In the end, Sam's fire leads Faramir and his men to them. Faramir knows of Boromir's dream, of the answers that he sought in Rivendell. Not only that, but these men are Dunedain, Rangers.
The focus here in the film remains on the antagonism and disgust between Sam and Gollum, rather than the more complex relationship in the book. A few of the key dialog interactions are kept, but instead we see Gollum courting Frodo's favor, the grounds for his more overt attempts to replace Sam. The Gollum of the films is perhaps a bit crazier, but also more cunning than the one in the books. Yes, he is a bit too fond of raw meat for hobbit tastes, but exerting an effort on his own volition to hunt down food specifically for Frodo stands out as a very significant action. And then Sam goes and 'ruins' the present.

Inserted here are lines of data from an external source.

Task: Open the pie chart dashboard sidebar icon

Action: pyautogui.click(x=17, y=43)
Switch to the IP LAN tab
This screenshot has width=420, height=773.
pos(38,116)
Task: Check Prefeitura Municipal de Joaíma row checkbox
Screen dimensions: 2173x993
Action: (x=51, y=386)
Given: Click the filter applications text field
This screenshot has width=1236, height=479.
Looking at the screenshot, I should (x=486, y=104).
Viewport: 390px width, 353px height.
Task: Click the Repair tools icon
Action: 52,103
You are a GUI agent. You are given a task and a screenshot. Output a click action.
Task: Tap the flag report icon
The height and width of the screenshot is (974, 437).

Faramir and the Rangers pull off their ambush before the hobbits are discovered (and taken into custody). The decision to end the scene there and cut to Gimli chatting (and possibly flirting) with Eowyn makes for fantastic conflict of tensions, which is why I'm assuming they mixed up the order. But man, it's a long time before we come back to our hobbits. They're caught by (or run into) Rangers in Scene 23. Scene 32 we go back to Faramir over maps making battle plans, then eventually get to the hobbits who are accused of being orcish spies, and a general blending of the next two chapters into this one. I'm not sure why Frodo flat out lies about Gollum, his answer in the book was significantly stronger and was at least half true. Maybe the influence of the Ring?